Shelley Powers (computer book author, software developer and technology architect) expresses utter frustration in a blog post about the future of HTML5 by pointing out this incident and many others that indicates a “Hatfield-McCoy feud” (in her words) between the W3C and WhatWG that is miring the whole process down. Gems in her post include an IRC discussion (starts here, ends here) between HTML5 editor Ian Hickson and Microformats champion Tantek Celik where Ian shows his bias in the microdata issue (read that: whether to include RDFa in HTML5) by asking Tantek to vet the use-case submissions. The “vetting” quickly devolves to the pair saying “Use microformats for everything” or if such a situation isn’t possible, to simply create a custom microformat for your own use.

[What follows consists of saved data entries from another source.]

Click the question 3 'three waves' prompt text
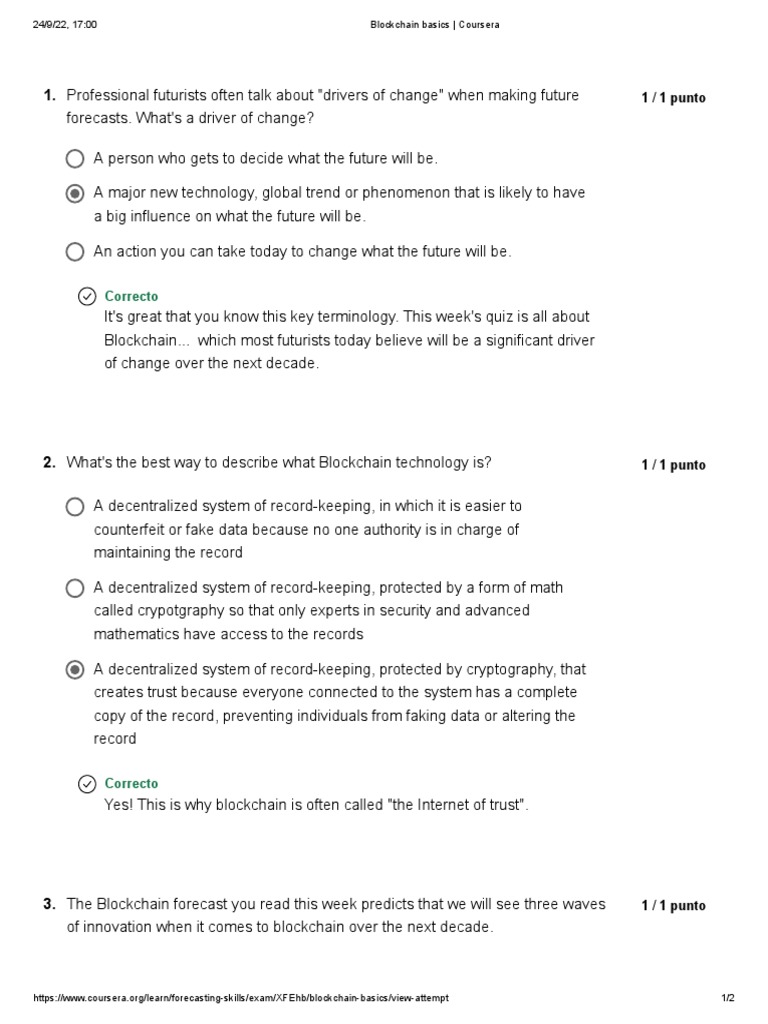Screen dimensions: 768x1024 335,915
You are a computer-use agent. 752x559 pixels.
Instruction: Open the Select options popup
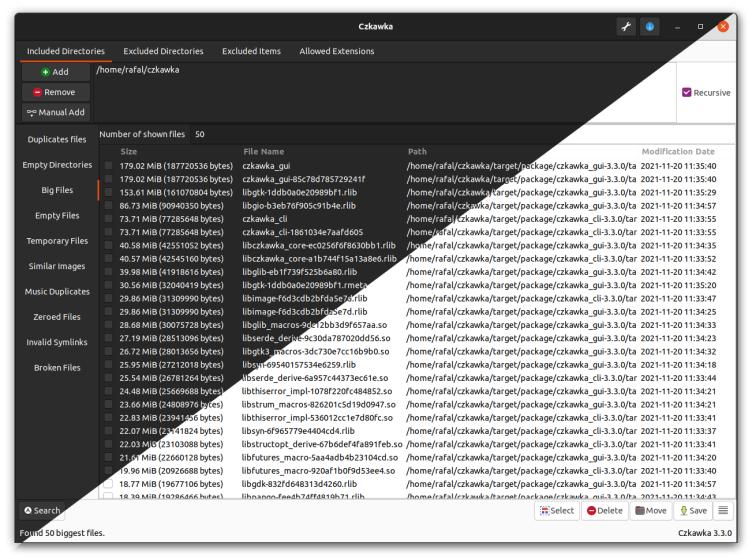557,510
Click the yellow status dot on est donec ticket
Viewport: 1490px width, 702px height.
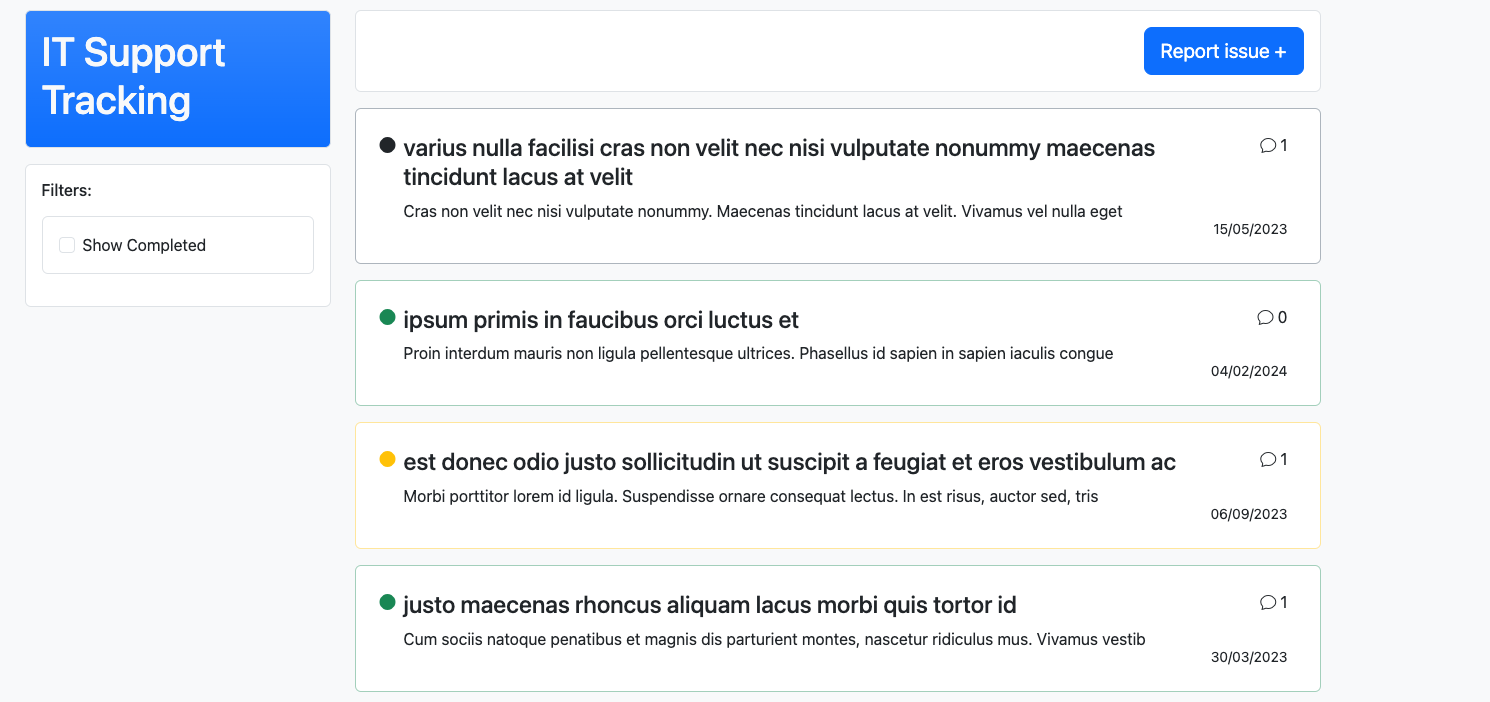[388, 460]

Yes, that’s it, let’s make dozens of one-shot formats to solve the many microdata issues we’ll doubtlessly be facing in the next several years. That can’t possibly create any sort of data-harvesting compatibility issues. If I can see the shortsightedness of this issue (and I fail to wear coats on cloudy days because “it’s not raining yet”) then you can bet this isn’t a tenable, long-term solution.

They take some time to attack Creative Commons while they’re at it.

These aren’t the only times these sort of offensive public conversations have occurred, where WhatWG members have publicly derided, insulted or challenged the intelligence of the individuals they’re politely talking to in other conversations about topics they’re mutually involved in (such as HTML5). Mr. Last Week in HTML5 is a great (albeit foul-mouthed and somewhat spiteful) source of links to these conversations occurring all the time.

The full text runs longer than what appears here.